▶ _TASK DESCRIPTION_
Return every line of the data that contains the string "help".

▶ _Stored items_
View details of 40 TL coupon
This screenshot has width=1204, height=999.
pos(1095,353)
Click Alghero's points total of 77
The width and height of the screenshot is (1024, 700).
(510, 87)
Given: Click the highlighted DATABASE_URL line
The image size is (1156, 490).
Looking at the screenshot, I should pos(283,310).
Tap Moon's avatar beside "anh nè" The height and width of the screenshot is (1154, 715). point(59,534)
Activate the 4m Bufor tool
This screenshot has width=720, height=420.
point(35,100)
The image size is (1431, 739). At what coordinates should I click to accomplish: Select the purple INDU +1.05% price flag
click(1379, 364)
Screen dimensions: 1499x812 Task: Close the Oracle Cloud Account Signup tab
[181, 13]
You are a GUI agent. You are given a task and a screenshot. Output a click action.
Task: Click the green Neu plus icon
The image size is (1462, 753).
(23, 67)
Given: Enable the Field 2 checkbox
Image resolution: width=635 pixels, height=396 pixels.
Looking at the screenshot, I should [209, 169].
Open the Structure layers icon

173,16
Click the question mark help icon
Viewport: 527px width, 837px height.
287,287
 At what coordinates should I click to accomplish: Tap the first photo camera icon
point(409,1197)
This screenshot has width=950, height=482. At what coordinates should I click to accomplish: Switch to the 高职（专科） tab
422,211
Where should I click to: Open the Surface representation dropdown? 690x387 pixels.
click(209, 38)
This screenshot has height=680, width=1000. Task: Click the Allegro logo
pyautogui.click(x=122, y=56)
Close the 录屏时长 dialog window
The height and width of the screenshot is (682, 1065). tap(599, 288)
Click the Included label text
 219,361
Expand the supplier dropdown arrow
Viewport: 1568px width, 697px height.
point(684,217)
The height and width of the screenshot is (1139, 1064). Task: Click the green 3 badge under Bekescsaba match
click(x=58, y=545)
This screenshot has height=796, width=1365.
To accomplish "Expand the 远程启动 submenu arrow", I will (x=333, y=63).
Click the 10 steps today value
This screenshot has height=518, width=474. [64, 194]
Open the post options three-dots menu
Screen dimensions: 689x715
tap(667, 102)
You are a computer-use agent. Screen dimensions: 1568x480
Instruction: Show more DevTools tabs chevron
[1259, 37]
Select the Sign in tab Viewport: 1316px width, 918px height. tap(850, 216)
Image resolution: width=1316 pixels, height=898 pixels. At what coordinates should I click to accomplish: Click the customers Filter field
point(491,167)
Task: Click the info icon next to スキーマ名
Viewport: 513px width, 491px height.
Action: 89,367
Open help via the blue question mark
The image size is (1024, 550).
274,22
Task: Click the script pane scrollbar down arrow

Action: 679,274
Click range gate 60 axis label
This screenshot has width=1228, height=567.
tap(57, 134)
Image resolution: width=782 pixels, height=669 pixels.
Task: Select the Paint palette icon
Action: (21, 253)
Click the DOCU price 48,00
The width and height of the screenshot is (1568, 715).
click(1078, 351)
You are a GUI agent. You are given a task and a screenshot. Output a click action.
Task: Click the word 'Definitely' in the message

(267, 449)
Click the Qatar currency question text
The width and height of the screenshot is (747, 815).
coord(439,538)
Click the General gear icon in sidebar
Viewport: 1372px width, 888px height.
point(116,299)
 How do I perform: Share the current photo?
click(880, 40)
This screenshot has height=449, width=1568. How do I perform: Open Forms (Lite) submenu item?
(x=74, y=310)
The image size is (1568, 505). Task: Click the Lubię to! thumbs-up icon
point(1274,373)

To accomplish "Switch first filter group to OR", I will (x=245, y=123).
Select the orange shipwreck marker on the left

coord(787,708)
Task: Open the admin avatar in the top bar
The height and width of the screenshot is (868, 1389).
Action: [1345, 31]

▶ _ANSWER SECTION_
Click the question mark help icon
Open help via the blue question mark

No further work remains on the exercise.